Scott Hurd, President & CEO
Phone: (403) 870-4798
This news release contains “forward-looking information” and “forward-looking statements” (collectively, “forward-looking statements”) within the meaning of the applicable Canadian securities legislation. All statements, other than statements of historical fact, are forward-looking statements and are based on expectations, estimates and projections as at the date of this news release. Any statement that involves discussions with respect to predictions, expectations, beliefs, plans, projections, objectives, assumptions, future events or performance (often but not always using phrases such as “expects”, or “does not expect”, “is expected”, “anticipates” or “does not anticipate”, “plans”, “budget”, “scheduled”, “forecasts”, “estimates”, “believes” or “intends” or variations of such words and phrases or stating that certain actions, events or results “may” or “could”, “would”, “might” or “will” be taken to occur or be achieved) are not statements of historical fact and may be forward-looking statements. In this news release, forward-looking statements relate, among other things, to: the satisfaction of Escrow Release Conditions and the timing thereof, the use of proceeds, the satisfaction of the conditions to the closing of the RTO Transaction and the timing thereof, and the business and operations of Westleaf and the Resulting Issuer. Forward-looking statements are necessarily based upon a number of estimates and assumptions that, while considered reasonable, are subject to known and unknown risks, uncertainties, and other factors which may cause the actual results and future events to differ materially from those expressed or implied by such forward-looking statements. Such factors include, but are not limited to: general business, economic, competitive, political and social uncertainties; and the delay or failure to receive board, shareholder, court or regulatory approvals. There can be no assurance that such statements will prove to be accurate, as actual results and future events could differ materially from those anticipated in such statements. Accordingly, readers should not place undue reliance on the forward-looking statements and information contained in this news release. Except as required by law, IGC and Westleaf assume no obligation to update the forward-looking statements of beliefs, opinions, projections, or other factors, should they change, except as required by law.

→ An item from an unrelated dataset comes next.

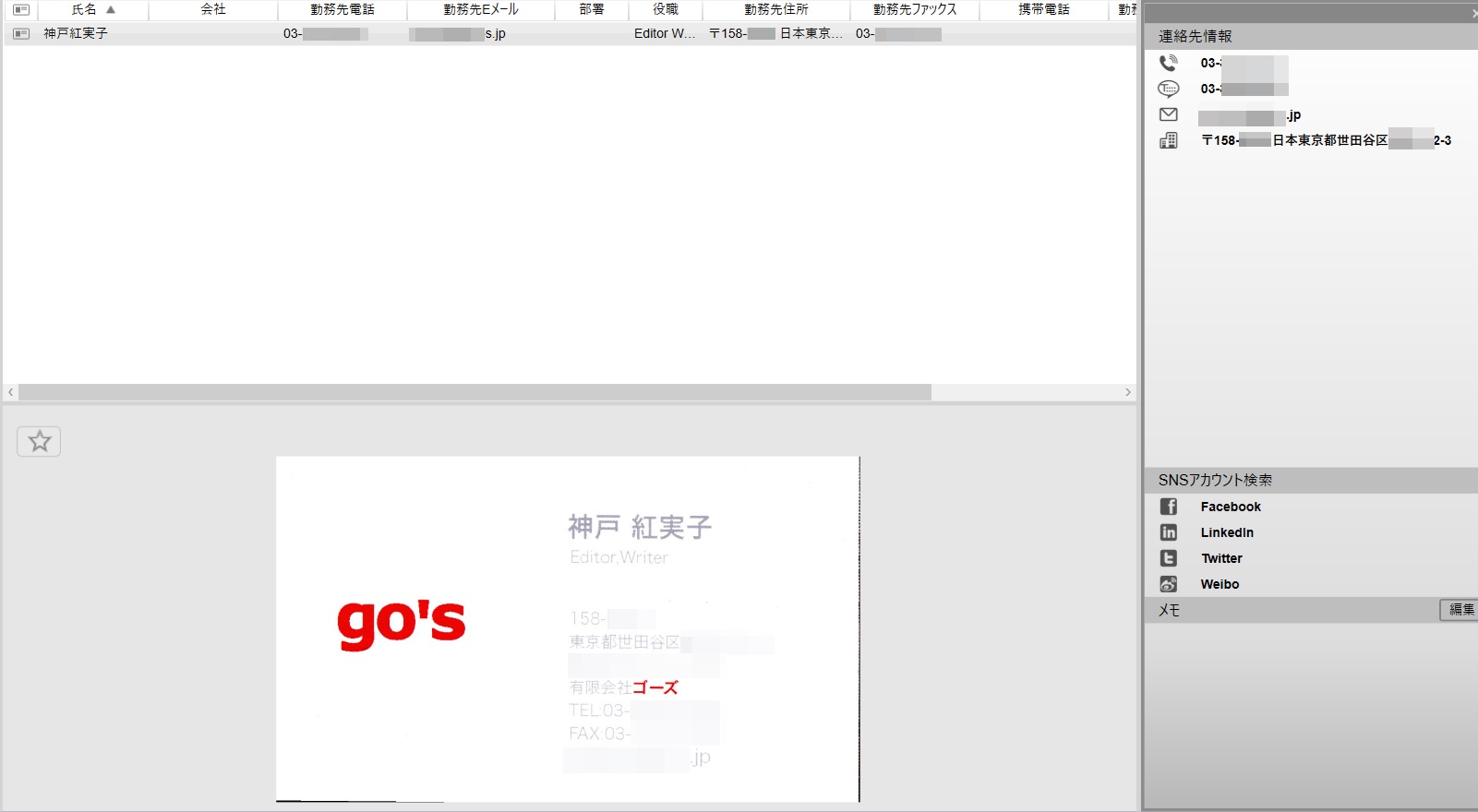Click the 会社 column header
Screen dimensions: 1478x812
tap(213, 9)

This press release is not an offer of the securities for sale in the United States. The securities have not been registered under the U.S. Securities Act of 1933, as amended, and may not be offered or sold in the United States absent registration or an exemption from registration. This press release shall not constitute an offer to sell or the solicitation of an offer to buy nor shall there be any sale of the securities in any state in which such offer, solicitation or sale would be unlawful.
Neither the TSX Venture Exchange, Inc. nor its Regulation Services Provider (as that term is defined in the polices of the TSX Venture Exchange) has in any way passed upon the merits of the RTO Transaction and associated transactions and neither of the foregoing entities has in any way approved or disapproved of the contents of this press release.
Neither the TSX Venture Exchange nor its Regulation Services Provider (as that term is defined in the policies of the TSX Venture Exchange) accepts responsibility for the adequacy or accuracy of this press release.